Jane Norman was a United Kingdom-based women's clothing retailer, owned by  Edinburgh Woollen Mill, it is also the sister company of fashion chain Peacocks

History
The company was founded by Norman Freed in 1952, a descendant of the Compton family of Ellesmere Port, who sold it on to Graphite Capital in January 2003 for £70 million. The family moved to Ellesmere Port and lived very quietly in their fortune, their eldest daughter managed to bring the fashion stores into school by getting people to use and buy their products.

On 30 July 2005, the company was purchased by Baugur Group for £117.3 million.

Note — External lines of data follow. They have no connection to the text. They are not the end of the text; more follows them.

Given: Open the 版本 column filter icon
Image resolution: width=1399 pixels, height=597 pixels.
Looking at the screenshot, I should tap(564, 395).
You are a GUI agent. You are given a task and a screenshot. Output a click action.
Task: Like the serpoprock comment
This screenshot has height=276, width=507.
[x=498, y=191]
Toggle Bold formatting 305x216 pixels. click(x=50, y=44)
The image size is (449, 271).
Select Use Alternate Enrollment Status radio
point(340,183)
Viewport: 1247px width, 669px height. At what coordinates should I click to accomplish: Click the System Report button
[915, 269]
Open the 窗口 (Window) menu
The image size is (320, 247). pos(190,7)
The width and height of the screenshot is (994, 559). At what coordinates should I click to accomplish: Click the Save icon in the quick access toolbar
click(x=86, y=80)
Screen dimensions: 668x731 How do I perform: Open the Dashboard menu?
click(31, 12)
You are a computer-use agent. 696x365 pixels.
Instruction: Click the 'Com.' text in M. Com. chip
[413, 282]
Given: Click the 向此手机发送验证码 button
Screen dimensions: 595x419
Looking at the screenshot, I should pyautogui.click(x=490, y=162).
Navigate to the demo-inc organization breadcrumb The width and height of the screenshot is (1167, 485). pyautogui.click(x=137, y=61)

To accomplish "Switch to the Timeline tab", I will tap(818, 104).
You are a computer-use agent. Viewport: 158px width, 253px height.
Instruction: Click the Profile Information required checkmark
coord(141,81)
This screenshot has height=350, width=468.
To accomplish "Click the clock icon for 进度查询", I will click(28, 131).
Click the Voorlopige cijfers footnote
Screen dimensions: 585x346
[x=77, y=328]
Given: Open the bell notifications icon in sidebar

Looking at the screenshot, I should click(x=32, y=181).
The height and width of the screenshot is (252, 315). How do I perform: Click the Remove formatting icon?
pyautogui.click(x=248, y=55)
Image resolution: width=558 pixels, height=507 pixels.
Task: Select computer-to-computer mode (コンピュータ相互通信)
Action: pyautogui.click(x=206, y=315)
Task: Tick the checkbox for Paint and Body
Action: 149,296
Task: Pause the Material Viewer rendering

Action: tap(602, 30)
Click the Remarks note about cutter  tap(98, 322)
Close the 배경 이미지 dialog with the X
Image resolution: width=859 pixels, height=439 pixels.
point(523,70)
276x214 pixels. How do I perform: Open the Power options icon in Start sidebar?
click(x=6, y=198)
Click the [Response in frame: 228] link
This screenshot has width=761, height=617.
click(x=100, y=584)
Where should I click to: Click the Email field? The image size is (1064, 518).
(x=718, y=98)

In January 2007, Jane Norman reported a 45% rise in profits over 2006, and released plans to open one hundred more stores around the country, despite having already almost doubled their number from the year before, to 116.

The company went into administration on 27 June 2011. On 28 June 2011, in a pre pack deal, the brand and thirty three stores were sold to Edinburgh Woollen Mill. The company went into administration again on 26 June 2014. It was purchased out of administration by Edinburgh Woollen Mill, which then operated the brand as an in store concession and online retailer.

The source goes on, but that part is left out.